Celliers runs the factory side of our business and every day brings new problems. Yes, we're running a generator but this costs a fortune to run for 4, 5 or more hours a day. Electricity on and off plays havoc with machinery and equipment. And, the generator gets tired and has to be serviced and repaired - which happened this week. When the power goes down, the factory goes down. And every time we have an unscheduled cut or when the power turns off before it should, we risk losing a boat by moulding rejects. That's gas, materials, labour and time down the drain. These are very costly. 

Waking up in the morning means that the day must be faced. I think that is why more and more I like nights. The day is behind me, any crises have been dealt with and I'm as free as I can be. Morning brings with it a host of opportunities for disaster. 

I don't have to deal with too many of these directly right now but I know that this is what Celliers walks into every day. There isn't too much he can do other than to solve problems caused by factors outside of our control.

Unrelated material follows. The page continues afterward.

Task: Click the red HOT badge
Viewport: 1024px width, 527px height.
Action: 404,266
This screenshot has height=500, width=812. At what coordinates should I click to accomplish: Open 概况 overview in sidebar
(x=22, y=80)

And even though I do not have the ability or skills to fix things on the factory side, the weight of this is always around because it affects our business. 

There isn't much light on the horizon where power is concerned. We don't know how long load rotation will be around for. Of course, we plan work hours, adjust shift changes and lunch breaks but the gremlin is on our shoulders. 

We are blessed to have work - a lot of it with tight time frames - at the moment. We have got good relationships and partnerships and we're putting in the hours to improve and really get set up for the coming months. 

We hope that we'll see a turnaround, but this may only come with the return of warmer weather.. Or by some miracle we wish for Eskom to bypass our municipality to supply to our town directly instead of using our municipality as a middle man. Or that agreements can be reached to increase our quota - afterall, Parys is a lot bigger and more productive than it was 20 years ago.